→ **Exercise materials**:
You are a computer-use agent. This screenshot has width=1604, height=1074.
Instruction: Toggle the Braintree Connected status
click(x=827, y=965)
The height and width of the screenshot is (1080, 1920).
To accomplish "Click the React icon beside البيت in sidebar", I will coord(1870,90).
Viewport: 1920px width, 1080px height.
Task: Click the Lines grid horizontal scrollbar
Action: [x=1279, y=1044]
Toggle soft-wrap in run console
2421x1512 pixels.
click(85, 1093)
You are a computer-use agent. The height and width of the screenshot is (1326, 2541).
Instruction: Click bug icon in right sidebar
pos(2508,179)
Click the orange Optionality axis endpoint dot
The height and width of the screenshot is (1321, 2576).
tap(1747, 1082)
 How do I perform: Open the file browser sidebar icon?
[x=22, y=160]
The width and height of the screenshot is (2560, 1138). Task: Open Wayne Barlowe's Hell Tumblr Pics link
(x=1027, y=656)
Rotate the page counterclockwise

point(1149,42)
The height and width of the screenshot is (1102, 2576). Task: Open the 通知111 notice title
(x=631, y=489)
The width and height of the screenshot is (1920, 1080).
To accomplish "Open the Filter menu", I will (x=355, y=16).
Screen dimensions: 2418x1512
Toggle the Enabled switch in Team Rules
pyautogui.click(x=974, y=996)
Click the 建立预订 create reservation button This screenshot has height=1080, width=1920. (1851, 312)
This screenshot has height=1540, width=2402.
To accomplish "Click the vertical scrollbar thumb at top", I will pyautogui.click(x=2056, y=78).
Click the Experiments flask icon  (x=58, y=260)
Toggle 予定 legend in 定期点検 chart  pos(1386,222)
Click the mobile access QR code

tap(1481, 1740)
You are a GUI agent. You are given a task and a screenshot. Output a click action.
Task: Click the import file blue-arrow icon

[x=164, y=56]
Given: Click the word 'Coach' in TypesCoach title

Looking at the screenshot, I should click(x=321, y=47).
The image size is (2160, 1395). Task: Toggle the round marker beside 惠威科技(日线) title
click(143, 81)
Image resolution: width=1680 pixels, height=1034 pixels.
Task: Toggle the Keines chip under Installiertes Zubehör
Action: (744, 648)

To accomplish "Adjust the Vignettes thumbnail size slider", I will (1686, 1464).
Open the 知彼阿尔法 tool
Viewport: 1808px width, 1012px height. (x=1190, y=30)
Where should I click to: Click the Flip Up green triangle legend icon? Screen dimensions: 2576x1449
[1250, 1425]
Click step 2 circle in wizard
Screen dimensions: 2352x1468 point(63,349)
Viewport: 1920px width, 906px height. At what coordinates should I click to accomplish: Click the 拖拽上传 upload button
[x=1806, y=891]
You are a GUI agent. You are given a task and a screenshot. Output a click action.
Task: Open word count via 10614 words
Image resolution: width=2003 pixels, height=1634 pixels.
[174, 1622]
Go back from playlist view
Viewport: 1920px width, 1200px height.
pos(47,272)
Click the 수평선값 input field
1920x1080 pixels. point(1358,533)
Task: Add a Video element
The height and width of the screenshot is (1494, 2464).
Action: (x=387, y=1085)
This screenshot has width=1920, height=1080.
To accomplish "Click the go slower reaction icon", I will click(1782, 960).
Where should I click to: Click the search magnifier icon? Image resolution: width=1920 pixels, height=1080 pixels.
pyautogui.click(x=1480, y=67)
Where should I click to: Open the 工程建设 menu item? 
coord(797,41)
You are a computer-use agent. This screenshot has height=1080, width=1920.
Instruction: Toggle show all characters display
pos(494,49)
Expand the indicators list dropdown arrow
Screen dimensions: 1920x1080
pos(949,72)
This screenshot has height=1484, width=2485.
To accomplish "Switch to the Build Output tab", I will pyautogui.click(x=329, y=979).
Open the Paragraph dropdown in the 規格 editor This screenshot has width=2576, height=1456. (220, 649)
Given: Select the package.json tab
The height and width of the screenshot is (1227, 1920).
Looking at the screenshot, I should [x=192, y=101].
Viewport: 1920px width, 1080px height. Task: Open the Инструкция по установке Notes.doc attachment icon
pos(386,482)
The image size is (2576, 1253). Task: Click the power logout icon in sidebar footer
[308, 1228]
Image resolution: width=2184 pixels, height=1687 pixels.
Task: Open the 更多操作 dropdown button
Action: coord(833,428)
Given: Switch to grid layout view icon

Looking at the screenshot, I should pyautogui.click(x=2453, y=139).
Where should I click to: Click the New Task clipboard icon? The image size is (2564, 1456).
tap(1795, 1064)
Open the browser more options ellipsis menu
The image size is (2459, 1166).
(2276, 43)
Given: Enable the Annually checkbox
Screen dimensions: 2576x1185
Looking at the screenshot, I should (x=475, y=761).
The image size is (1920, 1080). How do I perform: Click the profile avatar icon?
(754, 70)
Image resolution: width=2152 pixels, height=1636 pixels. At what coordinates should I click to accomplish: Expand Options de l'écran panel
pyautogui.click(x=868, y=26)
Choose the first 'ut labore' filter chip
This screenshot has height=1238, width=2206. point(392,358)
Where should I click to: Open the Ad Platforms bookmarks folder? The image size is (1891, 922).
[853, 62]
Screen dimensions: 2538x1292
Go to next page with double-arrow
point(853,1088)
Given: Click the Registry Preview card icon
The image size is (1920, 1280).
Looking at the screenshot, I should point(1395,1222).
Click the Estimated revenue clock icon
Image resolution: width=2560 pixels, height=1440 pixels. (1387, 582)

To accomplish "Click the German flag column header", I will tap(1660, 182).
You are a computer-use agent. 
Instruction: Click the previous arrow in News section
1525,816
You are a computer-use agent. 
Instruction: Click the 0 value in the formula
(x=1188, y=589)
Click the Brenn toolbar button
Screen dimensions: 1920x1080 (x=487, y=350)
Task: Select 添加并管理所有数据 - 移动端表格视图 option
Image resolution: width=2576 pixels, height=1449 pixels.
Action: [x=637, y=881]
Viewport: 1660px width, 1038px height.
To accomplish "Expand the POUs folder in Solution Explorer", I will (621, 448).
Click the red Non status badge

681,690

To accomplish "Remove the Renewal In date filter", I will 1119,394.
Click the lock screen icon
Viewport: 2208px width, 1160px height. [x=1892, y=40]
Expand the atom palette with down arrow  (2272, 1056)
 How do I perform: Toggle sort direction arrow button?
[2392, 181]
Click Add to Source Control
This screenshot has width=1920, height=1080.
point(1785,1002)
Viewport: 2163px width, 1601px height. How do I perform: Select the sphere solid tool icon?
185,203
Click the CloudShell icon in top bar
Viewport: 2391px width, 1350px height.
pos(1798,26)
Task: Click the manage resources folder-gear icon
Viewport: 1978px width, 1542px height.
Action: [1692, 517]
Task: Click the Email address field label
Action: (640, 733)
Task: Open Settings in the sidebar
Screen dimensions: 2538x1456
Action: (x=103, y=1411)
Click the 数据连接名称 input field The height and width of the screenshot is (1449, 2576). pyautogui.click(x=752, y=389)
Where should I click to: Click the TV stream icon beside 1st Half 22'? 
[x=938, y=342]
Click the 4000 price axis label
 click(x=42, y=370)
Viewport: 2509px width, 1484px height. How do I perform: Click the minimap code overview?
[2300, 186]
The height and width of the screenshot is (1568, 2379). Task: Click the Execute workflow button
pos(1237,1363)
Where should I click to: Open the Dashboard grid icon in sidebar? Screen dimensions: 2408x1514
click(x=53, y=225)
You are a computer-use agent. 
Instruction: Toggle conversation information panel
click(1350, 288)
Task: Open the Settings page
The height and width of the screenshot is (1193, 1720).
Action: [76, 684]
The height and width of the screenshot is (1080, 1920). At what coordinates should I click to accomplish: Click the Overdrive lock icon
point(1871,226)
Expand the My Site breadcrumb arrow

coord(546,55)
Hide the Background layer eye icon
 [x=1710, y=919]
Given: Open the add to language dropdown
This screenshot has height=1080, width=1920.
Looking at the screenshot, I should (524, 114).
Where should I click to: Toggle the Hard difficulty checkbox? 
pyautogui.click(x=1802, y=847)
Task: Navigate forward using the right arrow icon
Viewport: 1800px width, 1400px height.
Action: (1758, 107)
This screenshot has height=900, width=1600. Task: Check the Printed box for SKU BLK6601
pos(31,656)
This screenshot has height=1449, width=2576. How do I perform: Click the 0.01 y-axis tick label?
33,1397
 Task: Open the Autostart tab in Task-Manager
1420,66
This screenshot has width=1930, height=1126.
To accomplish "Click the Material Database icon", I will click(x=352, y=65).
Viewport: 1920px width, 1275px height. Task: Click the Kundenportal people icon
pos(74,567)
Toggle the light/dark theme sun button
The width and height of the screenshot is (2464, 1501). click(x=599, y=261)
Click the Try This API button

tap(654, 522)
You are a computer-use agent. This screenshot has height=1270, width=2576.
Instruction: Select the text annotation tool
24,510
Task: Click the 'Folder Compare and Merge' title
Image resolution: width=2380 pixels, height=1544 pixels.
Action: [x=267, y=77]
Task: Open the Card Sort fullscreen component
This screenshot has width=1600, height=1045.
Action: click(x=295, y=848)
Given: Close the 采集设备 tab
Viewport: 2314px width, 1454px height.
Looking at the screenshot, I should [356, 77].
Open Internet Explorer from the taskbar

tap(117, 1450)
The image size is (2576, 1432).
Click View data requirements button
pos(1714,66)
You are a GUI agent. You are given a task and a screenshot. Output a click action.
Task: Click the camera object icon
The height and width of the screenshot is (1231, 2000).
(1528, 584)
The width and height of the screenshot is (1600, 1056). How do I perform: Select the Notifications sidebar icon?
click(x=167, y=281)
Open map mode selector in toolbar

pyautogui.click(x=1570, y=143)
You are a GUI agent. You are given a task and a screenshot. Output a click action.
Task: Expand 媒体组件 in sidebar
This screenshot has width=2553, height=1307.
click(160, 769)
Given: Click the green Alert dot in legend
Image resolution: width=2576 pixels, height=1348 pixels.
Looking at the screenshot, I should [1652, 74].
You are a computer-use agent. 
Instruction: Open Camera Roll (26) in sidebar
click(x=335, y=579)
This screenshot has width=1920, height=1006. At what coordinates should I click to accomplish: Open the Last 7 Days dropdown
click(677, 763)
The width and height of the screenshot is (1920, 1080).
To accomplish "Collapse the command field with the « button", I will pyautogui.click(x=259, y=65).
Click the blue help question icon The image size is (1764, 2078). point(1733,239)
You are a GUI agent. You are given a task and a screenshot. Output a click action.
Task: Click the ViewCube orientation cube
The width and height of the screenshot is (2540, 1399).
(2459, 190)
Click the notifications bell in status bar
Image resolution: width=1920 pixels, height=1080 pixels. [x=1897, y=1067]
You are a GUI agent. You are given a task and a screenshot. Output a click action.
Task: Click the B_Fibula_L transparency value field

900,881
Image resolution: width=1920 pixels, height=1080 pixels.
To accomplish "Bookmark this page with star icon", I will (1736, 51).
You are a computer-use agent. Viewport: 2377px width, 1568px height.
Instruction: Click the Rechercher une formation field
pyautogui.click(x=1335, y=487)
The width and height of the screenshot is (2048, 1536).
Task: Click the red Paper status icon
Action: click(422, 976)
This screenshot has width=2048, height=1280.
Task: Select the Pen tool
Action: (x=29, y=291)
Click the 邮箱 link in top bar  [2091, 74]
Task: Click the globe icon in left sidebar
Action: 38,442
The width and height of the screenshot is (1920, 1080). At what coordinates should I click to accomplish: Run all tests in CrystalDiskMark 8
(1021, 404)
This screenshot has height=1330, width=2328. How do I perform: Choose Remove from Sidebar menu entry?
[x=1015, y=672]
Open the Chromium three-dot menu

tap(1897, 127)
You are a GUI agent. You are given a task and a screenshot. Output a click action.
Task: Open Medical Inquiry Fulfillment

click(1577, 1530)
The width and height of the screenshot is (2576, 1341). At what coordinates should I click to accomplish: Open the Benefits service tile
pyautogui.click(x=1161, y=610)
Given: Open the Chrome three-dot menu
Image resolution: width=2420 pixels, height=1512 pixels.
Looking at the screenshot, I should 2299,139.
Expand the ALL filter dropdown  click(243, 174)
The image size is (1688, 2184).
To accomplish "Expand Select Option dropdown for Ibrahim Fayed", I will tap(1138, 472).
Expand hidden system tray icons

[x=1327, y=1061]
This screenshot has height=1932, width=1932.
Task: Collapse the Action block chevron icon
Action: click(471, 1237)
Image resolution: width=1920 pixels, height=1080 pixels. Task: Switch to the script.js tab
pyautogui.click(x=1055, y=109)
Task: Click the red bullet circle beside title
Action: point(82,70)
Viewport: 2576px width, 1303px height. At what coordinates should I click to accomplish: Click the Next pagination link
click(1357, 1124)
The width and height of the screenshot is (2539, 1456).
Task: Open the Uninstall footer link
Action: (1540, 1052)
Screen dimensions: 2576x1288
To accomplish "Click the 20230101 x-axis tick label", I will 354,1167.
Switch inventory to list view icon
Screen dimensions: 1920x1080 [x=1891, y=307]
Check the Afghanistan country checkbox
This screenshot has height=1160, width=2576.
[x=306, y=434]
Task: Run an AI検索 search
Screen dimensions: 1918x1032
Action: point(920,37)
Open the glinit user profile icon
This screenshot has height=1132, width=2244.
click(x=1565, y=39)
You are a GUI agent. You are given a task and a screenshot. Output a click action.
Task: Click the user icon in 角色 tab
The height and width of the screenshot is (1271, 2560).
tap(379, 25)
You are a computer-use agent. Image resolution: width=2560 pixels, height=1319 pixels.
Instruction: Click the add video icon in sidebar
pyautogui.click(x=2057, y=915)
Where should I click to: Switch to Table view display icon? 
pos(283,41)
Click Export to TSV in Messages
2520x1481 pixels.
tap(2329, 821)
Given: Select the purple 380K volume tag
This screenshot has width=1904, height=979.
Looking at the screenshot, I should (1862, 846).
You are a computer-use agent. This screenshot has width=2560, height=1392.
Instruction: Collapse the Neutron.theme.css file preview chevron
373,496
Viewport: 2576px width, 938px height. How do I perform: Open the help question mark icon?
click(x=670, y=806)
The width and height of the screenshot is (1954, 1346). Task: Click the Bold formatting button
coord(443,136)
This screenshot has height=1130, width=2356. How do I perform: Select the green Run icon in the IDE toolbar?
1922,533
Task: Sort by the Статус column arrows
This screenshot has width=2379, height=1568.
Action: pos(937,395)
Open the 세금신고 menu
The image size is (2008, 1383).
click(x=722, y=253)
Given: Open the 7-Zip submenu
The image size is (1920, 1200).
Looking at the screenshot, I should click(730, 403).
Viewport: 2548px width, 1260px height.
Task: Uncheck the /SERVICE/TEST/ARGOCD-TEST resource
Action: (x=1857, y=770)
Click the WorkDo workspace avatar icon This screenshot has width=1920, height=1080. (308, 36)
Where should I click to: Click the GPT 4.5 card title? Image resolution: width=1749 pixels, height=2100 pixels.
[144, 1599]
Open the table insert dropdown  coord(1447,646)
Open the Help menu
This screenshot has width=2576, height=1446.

→ **What is expected**: Reply by stating only how many lines in the listing hold the word "column".

→ **Response area**: 2